ECLI:NL:HR:2009:BI2277
Hoge Raad
- Cassatie
- J.P. Balkema
- B.C. de Savornin Lohman
- W.M.E. Thomassen
- Rechtspraak.nl
Overschrijding van de redelijke termijn en ontvankelijkheid van het Openbaar Ministerie in strafzaken
In deze zaak heeft de Hoge Raad op 23 juni 2009 uitspraak gedaan in een cassatieprocedure tegen een arrest van het Gerechtshof te 's-Hertogenbosch. De zaak betreft de vraag of het Openbaar Ministerie (OM) niet-ontvankelijk moet worden verklaard in de vervolging van de verdachte, vanwege een overschrijding van de redelijke termijn in de behandeling van de strafzaak. De verdachte, geboren in 1955, had beroep ingesteld tegen de uitspraak van het Hof, waarin hij betoogde dat het lange tijdsverloop na het beweerde strafbare feit een negatieve invloed had gehad op het herinneringsvermogen van zowel hemzelf als de getuigen. Dit zou volgens de verdediging grond opleveren voor de niet-ontvankelijkheid van het OM.
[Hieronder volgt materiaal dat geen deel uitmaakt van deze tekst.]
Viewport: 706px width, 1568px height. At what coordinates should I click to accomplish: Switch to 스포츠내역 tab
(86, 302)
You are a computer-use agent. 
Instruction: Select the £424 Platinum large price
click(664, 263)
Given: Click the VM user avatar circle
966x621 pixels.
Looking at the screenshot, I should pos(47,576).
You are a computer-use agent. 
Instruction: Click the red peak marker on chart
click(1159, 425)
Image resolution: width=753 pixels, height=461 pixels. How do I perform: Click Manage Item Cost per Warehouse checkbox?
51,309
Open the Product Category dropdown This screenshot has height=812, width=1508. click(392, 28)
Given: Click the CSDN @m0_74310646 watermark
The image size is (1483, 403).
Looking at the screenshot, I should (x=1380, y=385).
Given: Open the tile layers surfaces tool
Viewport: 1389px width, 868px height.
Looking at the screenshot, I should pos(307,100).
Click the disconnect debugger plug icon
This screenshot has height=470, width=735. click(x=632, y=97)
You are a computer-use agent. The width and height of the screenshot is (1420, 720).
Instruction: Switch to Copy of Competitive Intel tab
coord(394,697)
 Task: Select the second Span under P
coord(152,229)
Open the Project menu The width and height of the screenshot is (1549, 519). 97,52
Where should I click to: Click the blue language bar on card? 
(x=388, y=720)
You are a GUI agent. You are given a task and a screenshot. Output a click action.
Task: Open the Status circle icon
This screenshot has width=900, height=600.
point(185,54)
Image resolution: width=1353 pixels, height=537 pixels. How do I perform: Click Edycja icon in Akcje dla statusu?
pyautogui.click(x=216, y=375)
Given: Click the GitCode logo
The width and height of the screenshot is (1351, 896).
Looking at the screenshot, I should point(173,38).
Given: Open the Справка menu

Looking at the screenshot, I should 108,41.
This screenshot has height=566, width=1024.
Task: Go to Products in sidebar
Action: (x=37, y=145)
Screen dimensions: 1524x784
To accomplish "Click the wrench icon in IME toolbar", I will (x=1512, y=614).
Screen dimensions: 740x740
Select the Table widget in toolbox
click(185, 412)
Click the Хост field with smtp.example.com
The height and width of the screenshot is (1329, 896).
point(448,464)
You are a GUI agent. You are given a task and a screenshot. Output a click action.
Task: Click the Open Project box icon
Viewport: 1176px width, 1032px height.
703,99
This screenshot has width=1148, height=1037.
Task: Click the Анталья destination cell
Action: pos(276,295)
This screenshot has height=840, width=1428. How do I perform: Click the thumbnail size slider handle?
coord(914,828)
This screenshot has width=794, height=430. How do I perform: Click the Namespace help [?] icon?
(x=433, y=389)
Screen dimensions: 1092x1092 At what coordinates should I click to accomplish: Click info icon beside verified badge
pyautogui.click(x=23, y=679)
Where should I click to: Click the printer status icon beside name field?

De Hoge Raad oordeelde echter dat de enkele omstandigheid van een lange tijdsverloop niet automatisch leidt tot niet-ontvankelijkheid van het OM. De raadsman had aangevoerd dat de vertraging in de afhandeling van het opsporingsonderzoek de mogelijkheid om de feiten juist vast te stellen had aangetast. De Hoge Raad verwierp dit verweer en stelde dat de belangen van een eerlijke en openbare behandeling van de zaak binnen een redelijke termijn niet in het geding waren. De Hoge Raad concludeerde dat er geen sprake was van een ernstige schending van de beginselen van een goede procesorde.
Wel constateerde de Hoge Raad dat de redelijke termijn, zoals bedoeld in artikel 6, eerste lid, van het Europees Verdrag voor de Rechten van de Mens (EVRM), was overschreden. Dit leidde tot een vermindering van de aan de verdachte opgelegde taakstraf van 100 uren naar 95 uren, en de duur van de vervangende hechtenis werd verminderd van 50 dagen naar 47 dagen. De overige middelen van de verdachte konden niet tot cassatie leiden, en de Hoge Raad besloot de bestreden uitspraak te vernietigen voor wat betreft de strafoplegging, maar het beroep voor het overige te verwerpen.